В воскресенье она поехала к подруге – без ребёнка, с ночёвкой. Вина за каждый час этой поездки.
– Оля, – сказала я. – Ты чувствуешь вину практически непрерывно.
– Да, – сказала она. – Именно так.
– А что конкретно произошло с Мишей в эту неделю? Он в безопасности?
– Да.
– Он накормлен?
– Да.
– Он знает, что ты его любишь?
– Да, конечно.
– В его жизни есть стабильность, предсказуемость, взрослый человек, который о нём заботится?
– Да.
– Тогда расскажи мне: за что конкретно ты виновата?
Долгая пауза.
– Ну… я не была идеальной мамой.
– Это не ответ на вопрос. Я спросила: за что конкретно? Что ты сделала, что причинило ему реальный вред?
Ещё более долгая пауза.
– Наверное… ничего.
– Наверное – или ничего?
– Ничего, – сказала она тихо.
– Тогда что ты чувствуешь – это не вина, – сказала я. – Это тревога несоответствия стандарту, который ты усвоила и который является нереалистичным. Это – чужая программа. Не твои чувства.
Она смотрела на меня с тем выражением, которое я люблю больше всего в своей работе: когда что-то очевидное – настолько очевидное, что непонятно, как ты раньше этого не видела – вдруг встаёт на своё место.

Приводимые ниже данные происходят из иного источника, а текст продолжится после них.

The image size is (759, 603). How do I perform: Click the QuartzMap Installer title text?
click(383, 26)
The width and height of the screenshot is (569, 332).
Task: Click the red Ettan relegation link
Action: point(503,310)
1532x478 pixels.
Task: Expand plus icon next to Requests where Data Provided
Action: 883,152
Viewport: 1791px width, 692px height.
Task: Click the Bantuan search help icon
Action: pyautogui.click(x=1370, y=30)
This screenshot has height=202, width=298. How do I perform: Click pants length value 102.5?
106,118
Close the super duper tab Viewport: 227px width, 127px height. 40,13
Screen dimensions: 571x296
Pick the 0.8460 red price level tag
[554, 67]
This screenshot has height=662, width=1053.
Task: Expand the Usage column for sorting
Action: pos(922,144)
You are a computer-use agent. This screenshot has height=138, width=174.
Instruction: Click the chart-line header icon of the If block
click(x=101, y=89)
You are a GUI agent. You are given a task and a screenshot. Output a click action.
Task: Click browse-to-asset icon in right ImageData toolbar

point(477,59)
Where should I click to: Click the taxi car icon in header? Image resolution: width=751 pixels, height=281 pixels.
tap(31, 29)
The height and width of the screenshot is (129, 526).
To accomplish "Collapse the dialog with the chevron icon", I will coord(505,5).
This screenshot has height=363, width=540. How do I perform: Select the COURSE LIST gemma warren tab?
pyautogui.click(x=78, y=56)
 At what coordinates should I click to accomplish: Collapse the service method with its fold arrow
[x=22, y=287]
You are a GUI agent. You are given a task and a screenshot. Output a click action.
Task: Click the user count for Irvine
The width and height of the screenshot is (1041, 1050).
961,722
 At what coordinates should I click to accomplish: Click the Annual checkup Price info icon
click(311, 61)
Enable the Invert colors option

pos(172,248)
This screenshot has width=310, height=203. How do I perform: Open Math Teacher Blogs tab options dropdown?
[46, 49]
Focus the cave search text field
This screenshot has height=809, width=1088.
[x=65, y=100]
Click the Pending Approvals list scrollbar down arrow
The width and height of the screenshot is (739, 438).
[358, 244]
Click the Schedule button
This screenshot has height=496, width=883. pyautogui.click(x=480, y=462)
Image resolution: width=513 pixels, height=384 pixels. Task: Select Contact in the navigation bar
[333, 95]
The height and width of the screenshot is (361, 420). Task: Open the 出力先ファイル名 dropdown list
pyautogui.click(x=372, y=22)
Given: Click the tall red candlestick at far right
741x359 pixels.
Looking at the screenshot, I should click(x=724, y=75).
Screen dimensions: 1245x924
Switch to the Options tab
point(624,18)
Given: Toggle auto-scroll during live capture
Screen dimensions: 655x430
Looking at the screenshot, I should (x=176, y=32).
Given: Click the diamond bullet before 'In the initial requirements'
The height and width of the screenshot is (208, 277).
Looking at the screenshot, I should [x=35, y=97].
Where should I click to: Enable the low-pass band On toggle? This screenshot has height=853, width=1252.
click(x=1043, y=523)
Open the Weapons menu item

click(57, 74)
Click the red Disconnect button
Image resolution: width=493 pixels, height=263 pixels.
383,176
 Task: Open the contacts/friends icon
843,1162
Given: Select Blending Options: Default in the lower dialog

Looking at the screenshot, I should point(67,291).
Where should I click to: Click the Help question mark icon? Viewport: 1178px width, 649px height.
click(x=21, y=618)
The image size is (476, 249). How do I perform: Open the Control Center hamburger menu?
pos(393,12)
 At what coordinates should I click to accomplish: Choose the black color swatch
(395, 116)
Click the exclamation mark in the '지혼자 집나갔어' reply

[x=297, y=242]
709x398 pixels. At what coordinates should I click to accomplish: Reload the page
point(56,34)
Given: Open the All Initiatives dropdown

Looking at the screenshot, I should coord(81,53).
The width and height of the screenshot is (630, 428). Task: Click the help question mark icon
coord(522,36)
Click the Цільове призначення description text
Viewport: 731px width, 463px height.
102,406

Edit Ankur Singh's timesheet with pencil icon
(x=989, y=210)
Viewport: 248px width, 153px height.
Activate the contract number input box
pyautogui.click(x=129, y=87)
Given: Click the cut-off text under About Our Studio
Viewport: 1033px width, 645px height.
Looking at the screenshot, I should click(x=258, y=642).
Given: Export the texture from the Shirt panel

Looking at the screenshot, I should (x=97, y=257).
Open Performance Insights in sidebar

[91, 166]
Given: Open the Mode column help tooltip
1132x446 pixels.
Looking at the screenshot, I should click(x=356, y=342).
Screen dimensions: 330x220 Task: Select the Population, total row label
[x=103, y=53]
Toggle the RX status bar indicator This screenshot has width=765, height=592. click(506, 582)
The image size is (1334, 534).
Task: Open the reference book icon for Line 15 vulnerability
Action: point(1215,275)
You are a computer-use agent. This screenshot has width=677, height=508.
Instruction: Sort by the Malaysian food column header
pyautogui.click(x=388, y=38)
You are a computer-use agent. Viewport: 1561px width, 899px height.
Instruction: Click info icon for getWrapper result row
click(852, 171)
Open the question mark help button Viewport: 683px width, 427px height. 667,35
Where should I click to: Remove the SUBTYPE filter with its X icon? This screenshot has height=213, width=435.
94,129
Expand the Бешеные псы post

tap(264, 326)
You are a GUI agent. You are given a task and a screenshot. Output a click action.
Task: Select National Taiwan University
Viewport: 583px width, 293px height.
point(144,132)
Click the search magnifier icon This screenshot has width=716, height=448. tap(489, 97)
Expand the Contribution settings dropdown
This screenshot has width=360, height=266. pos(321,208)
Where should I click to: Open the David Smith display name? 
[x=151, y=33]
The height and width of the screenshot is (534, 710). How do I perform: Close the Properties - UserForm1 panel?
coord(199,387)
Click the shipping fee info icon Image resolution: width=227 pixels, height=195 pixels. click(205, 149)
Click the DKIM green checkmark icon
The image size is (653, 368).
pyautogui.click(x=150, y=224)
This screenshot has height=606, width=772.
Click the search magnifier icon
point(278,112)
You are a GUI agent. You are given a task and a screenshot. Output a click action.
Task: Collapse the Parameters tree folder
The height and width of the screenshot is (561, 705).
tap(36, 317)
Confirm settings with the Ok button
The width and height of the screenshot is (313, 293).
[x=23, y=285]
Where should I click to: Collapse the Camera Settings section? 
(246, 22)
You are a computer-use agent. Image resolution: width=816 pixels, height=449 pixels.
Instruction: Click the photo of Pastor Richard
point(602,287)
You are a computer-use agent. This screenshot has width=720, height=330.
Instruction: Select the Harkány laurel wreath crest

– Чужая программа, – повторила она.
– Да. И мы сейчас разберёмся, откуда она взялась – и как её выключить.
Мы работали три месяца.
Не три месяца терапии вины – три месяца демонтажа программы. По источникам, по механизмам, по конкретным триггерам.
К концу Оля могла поехать к подруге на выходные – и не чувствовать вины. Не потому что “научилась с ней жить”. А потому что программа, которая её генерировала в ответ на нормальные человеческие действия, была разобрана.
Миша за это время не изменился.
Оля изменилась.
Она стала более присутствующей, менее тревожной и – по её собственным словам – более живой.
Живая мать оказалась лучше виноватой.